5 Quick Ways to Soften Butter in a Pinch

Yes, the temperature of butter can make or break a recipe.

Whether you're baking a cake or simply need a good shmear for your morning toast, not much compares to a generous serving of soft, creamy butter. However, getting it to the perfect consistency and temperature can often require more patience than one would prefer.

Generally, a refrigerated stick of butter can take anywhere between 30 minutes and an hour to soften; meanwhile, frozen butter can take upwards of four hours to reach a usable consistency.

If you forgot to leave the butter out ahead of time, or it just won't thaw quickly enough, we've gathered a few helpful tips for achieving smooth, soft butter fast.

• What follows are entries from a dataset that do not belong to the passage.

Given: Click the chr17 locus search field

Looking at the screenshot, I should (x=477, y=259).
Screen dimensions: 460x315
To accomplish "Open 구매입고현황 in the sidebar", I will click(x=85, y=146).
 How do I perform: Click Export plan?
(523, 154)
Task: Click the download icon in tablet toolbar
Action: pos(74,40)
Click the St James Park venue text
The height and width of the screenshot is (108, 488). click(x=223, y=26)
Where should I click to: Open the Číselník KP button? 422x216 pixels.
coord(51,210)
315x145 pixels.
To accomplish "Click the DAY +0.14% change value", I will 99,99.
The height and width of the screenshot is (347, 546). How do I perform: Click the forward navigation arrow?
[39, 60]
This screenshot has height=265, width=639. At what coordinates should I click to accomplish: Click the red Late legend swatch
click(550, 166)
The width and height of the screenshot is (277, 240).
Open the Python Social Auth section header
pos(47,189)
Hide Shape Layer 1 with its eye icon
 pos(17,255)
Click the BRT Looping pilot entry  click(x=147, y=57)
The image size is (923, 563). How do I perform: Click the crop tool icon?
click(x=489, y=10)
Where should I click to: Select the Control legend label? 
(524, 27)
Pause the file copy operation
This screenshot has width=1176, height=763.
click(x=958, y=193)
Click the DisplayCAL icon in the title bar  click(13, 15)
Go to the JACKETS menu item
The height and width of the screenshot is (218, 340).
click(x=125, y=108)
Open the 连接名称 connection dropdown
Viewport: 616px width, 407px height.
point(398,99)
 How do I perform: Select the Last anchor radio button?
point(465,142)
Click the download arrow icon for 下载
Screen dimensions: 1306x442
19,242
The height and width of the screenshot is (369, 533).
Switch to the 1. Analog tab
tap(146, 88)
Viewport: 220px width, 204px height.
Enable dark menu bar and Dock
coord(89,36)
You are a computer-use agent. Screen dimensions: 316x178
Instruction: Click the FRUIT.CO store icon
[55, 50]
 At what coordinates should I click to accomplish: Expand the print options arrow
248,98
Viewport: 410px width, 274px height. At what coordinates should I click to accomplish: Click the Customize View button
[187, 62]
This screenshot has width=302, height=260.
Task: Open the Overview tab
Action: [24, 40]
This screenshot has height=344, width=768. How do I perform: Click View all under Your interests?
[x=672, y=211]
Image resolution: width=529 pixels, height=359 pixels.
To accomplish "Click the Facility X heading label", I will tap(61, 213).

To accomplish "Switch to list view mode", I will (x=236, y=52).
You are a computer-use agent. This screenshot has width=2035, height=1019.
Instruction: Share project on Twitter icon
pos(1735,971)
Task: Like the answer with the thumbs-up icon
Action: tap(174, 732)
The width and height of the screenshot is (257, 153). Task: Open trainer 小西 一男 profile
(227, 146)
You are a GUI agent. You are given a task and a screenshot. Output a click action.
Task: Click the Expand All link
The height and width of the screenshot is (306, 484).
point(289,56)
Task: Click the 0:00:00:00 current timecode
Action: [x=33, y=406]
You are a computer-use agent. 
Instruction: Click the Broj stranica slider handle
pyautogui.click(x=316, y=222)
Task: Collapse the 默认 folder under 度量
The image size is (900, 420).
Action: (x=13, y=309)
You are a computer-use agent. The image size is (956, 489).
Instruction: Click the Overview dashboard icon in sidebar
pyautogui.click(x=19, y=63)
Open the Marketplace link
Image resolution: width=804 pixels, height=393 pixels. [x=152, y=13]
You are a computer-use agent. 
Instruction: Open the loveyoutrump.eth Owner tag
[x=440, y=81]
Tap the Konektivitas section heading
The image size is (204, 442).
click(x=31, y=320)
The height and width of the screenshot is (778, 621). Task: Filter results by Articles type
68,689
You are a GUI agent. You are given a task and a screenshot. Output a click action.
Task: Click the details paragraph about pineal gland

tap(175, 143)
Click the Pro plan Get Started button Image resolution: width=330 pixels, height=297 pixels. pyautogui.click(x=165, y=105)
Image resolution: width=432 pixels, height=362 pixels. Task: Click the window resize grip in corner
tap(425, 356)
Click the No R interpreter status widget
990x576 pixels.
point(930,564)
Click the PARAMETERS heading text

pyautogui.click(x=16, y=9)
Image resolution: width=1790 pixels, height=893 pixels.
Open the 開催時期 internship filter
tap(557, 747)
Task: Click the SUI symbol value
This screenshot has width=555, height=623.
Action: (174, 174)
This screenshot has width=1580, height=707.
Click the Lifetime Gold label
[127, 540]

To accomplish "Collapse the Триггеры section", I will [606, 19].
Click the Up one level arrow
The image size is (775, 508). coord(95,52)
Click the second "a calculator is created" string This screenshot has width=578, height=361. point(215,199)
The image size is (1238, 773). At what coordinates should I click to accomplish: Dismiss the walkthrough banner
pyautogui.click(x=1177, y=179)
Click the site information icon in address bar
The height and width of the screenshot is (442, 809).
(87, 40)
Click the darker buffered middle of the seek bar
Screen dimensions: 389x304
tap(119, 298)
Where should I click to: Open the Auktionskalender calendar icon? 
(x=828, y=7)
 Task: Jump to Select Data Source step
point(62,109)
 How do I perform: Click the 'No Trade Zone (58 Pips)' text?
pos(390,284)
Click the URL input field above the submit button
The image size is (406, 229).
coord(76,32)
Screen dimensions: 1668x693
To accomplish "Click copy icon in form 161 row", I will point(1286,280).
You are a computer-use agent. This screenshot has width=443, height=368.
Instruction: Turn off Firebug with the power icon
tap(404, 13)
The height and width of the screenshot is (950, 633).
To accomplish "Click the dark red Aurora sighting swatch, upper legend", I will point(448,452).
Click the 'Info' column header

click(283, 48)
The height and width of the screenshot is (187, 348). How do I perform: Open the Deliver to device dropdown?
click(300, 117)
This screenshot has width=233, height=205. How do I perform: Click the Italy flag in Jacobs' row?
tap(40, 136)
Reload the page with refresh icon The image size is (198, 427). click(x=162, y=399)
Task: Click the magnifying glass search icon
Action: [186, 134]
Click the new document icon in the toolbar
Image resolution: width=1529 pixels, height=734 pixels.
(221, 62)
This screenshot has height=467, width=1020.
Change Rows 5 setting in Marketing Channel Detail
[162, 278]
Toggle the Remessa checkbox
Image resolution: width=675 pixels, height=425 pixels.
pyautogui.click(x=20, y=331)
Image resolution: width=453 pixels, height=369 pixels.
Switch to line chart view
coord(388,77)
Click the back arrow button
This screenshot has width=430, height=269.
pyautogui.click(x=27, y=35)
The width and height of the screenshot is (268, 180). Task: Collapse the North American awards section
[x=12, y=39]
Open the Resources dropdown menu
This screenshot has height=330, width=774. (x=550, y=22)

Benefits of Softened Butter

Aside from the much more malleable texture, softened butter plays an important role, especially when baking. Many pastries like chocolate chip cookies, pie doughs, and croissants depend on softened butter to create these iconic textures and flavors. Butter, a solid fat, can trap air pockets when creamed or whipped, making a cake fluffy and a croissant flaky. The hot steam within the buttery solids expands when baking, adding airiness and the melt-in-your-mouth sensation we crave.

Not only does butter help make your baked goods more flavorful, but it also helps stabilize your mixture and create a homogenous consistency when used at the right temperature. Butter that's too cold or too melted can result in an oily pie crust, lumpy frosting, or a flat cake.

Signs of Perfectly Softened Butter

Between 65 F and 72 F is the ideal range for "room temperature" butter, even though your home may be warmer than that. Softened butter should indent slightly when poked, but your finger should not easily pierce through the entire stick. Additionally, the butter should not show signs of melting, oiliness, or moisture loss.

With that in mind, here are the best ways to soften butter quickly.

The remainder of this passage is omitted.